勝手に、ワタシは、ストラヴィンスキーの「ダフニスとクロエ」みたいなモノかな。と雰囲気的には思っているのだが、あっ、コーラスも入ってませんけど。

こんな編成で、 シンプルな伴奏で、まあ、これでバレエ成功したのかな?と、心配しちゃうんですけれど、一応、ウィキペディア(Wikipedia)で調べてみたら・・・
1928年に、アメリカで初演され、その後パリで公演されたようだ。「一度きいただけで直ちに聴衆を熱狂させる要素を全然もたない」作品であるにも関わら ず、パリ初演は好評であったらしい。(一部抜粋)
まあ、おとなしい曲なので、眠くなることはあっても、春の祭典のように、あまりの強烈さに、怒り心頭の大騒動には成り得ないのですけどねっ。

さて、この楽曲、次のようなプログラムである。
第1場
1 プロローグ(アポロの誕生)
第2場
2 アポロのヴァリアシオン(アポロと3人のミューズ)・・・ヴァイオリンのソロが冒頭より登場する。
3 パ・ダクシオン・・・ パントマイムらしい。
4 カリオペの踊り・・・ カリオペさんは、詩を司る神さまの名前
5 ポリヒムニアの踊り・・・ ポリヒムニアさんは、演劇を司る神さまの名前 
6 テルプシコールの踊り・・・ テルプシコールさんは舞踊を司る神さまの名前
7 アポロのヴァリアシオン・・・ 2番目と同じ。
8 パ・ド・ドゥ・・・ 弱音付きで、古典的な舞曲だというが。
9 コーダ(アポロとミューズの踊り)
10アポテオーズ・・・ アポロ神が、ミューズの神々と共に、パルナッソス山(オリンポスの神々が座する山)に導かれていく。

以上なんですけど〜 
ふむ。フランス語のバレエ専門用語が並ぶし、ギリシャ神話ねえ〜さっぱりご縁がないため、雰囲気がつかめないんです。
どうやら、アポロが文藝分野を主宰する神になるので、3人のミューズ(英語ではムーサ ギリシャ神話では文藝や演劇なんかを司る、女神さまのこと)が、登場してきます。
で、挨拶代わりに、それぞれ司るモノを象徴した、書くためのボードや、仮面、竪琴を持って踊る。

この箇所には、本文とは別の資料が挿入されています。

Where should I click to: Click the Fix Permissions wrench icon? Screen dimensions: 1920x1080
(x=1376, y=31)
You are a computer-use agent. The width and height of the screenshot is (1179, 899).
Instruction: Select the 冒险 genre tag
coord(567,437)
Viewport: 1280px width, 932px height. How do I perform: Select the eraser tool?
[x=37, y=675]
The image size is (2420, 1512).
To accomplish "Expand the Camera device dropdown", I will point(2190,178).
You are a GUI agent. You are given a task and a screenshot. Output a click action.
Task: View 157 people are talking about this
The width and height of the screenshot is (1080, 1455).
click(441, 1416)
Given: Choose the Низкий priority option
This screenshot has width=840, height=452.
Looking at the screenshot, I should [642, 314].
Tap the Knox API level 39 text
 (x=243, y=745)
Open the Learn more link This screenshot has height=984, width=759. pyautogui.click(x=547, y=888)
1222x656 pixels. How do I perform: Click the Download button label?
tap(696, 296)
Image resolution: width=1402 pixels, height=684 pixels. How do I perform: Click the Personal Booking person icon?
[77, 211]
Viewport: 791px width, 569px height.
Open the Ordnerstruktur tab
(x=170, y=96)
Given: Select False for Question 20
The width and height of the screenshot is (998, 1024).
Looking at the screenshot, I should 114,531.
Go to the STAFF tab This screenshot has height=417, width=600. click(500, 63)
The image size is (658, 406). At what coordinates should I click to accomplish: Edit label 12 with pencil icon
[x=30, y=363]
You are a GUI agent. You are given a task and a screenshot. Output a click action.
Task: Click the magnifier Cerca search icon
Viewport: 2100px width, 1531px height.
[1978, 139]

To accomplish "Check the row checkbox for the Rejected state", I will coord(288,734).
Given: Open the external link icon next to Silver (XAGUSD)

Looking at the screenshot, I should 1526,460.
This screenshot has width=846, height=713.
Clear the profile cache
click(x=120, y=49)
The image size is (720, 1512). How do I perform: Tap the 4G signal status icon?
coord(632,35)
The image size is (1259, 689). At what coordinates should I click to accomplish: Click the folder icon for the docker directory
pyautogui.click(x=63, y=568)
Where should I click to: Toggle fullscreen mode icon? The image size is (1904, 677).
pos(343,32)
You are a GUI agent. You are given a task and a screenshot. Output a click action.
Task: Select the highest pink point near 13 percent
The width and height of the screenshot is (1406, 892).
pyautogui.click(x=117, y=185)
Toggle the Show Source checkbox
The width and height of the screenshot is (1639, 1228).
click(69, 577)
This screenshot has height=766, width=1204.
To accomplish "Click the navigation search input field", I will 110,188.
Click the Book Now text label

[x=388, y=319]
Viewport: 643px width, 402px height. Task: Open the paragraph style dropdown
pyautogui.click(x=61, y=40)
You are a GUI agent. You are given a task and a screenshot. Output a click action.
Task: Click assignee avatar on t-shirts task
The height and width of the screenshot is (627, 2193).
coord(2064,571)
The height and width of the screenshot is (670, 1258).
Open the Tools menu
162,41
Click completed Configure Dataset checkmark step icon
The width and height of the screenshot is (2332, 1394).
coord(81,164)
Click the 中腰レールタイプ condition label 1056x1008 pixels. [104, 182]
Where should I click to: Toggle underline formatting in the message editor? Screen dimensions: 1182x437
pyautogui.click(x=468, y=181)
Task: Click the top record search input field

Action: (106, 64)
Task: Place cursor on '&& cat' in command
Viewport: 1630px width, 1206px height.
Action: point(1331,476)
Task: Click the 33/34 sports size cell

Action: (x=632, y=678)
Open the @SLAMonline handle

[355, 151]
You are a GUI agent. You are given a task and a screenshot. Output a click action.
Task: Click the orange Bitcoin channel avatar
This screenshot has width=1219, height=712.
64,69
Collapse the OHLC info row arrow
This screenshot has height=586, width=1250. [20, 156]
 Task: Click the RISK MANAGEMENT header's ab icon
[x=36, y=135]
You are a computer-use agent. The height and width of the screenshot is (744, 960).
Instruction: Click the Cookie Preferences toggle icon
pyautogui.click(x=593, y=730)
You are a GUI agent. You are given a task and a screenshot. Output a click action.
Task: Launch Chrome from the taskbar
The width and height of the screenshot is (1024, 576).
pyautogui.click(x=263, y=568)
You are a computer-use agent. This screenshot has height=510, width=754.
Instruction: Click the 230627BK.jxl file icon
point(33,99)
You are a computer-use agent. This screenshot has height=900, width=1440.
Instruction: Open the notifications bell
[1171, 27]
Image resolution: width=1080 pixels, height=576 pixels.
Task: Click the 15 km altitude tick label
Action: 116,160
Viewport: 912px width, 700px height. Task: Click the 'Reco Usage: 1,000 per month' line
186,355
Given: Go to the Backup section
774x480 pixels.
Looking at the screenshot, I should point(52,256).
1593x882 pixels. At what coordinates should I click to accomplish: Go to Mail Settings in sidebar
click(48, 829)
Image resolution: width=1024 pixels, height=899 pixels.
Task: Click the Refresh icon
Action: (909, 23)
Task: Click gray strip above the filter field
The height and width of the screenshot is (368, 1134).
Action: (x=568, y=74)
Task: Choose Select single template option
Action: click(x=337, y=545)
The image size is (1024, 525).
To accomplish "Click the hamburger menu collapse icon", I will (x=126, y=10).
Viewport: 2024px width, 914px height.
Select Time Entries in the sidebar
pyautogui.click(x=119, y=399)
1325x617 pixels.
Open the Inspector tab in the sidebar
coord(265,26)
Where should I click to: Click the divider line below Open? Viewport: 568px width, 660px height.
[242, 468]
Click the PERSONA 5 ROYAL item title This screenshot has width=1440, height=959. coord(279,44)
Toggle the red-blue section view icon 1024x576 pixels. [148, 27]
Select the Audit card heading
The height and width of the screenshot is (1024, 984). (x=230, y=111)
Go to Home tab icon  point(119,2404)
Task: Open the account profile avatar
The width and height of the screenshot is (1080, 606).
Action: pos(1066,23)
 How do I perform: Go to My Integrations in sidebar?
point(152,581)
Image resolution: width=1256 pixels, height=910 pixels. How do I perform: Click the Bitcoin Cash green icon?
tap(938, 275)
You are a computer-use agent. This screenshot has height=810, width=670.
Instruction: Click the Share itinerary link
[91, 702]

そして、アポロを導いて、オリンポスの神々が座するパルナッソス山に登りましょう〜というのが、ストーリーらしい。
はあ。そうですか。って感じですけど・・・
日本芸能文化で例えると、能やお神楽を見ているようなモノかなあ。 どうも視覚的な情報がないと、知識の習得も、無理って言えばちょっと無理ですかね。(苦笑)
どう考えても、前述したプログラムの4〜6が、それぞれの女神さまの踊りで、その女神にアポロがどう導かれていくのか。
そのシーンがわからないのですが、そこがメインなのでしょう。って勝手に想像しちゃってます。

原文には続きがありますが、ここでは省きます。